| Task item |
Only the lines below, from the one with "You are a computer-use" through the one with "Instruction: Click the", are to be written out, exactly.

| Excerpted records |
· · · · ·

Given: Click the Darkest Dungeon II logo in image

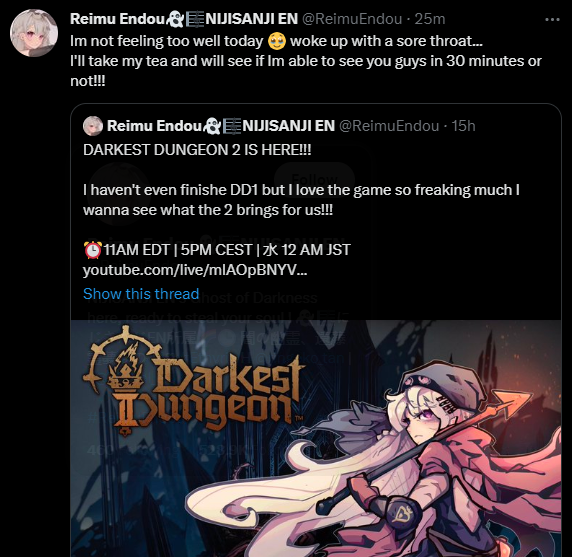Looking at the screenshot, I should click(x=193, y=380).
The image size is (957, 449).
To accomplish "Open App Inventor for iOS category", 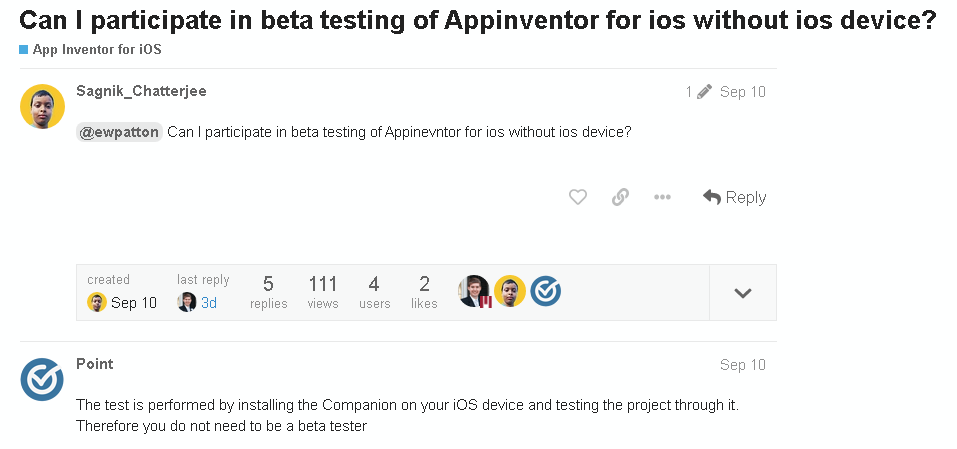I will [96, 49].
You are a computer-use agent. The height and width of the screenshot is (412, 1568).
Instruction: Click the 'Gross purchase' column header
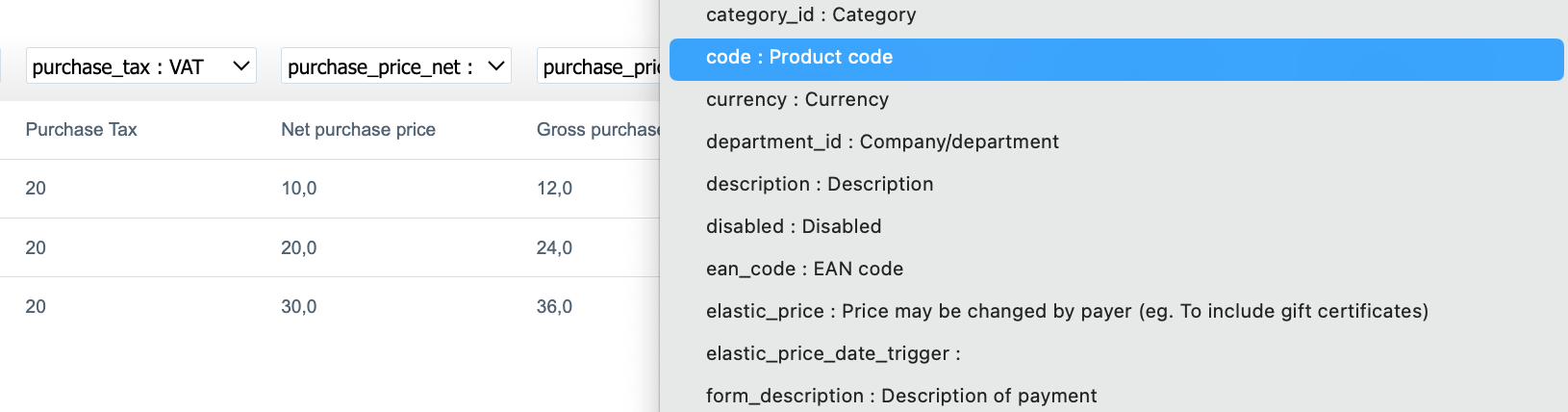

· · · · ·

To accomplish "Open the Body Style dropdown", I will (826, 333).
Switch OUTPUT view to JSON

· · · · ·

| Written response |
You are a computer-use agent. The height and width of the screenshot is (412, 1568).
Instruction: Click the 'Gross purchase' column header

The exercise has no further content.